## Work to do
Count the lines in the records below that contain the word "Pick", and reply with that number alone.

+-------+

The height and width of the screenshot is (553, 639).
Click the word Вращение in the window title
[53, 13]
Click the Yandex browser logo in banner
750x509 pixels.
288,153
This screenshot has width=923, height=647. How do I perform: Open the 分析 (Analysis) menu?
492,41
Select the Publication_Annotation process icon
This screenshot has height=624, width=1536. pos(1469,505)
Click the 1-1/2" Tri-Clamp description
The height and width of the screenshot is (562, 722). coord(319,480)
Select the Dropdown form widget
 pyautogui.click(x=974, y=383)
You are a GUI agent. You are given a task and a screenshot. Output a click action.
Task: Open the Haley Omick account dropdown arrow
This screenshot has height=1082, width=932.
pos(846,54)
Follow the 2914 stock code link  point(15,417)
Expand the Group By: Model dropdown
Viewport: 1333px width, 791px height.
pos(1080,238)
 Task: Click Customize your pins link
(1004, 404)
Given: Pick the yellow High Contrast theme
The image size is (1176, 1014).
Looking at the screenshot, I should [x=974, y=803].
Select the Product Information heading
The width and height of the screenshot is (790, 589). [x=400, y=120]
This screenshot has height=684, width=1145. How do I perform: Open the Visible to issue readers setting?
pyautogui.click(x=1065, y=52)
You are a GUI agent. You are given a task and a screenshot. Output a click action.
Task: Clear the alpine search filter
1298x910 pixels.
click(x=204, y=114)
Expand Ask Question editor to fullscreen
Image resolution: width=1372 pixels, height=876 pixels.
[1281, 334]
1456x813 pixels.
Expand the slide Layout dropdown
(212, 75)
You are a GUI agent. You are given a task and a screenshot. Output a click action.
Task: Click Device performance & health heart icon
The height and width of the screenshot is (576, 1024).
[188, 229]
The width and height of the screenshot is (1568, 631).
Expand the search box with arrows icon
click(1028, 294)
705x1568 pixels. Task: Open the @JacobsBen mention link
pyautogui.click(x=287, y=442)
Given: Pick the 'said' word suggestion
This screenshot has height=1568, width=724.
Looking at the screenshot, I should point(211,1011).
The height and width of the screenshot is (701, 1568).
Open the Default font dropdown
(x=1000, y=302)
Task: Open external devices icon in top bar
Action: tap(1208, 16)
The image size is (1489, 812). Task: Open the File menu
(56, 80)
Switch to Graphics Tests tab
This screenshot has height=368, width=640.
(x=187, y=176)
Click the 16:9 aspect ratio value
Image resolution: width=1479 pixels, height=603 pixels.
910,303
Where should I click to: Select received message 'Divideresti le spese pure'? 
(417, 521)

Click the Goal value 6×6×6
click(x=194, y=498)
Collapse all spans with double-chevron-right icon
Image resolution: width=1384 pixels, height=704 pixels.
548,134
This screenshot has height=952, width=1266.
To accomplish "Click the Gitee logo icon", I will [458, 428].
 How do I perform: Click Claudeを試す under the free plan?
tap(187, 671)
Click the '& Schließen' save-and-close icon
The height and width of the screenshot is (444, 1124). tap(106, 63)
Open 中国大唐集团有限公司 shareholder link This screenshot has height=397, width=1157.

+-------+

## Complete output
2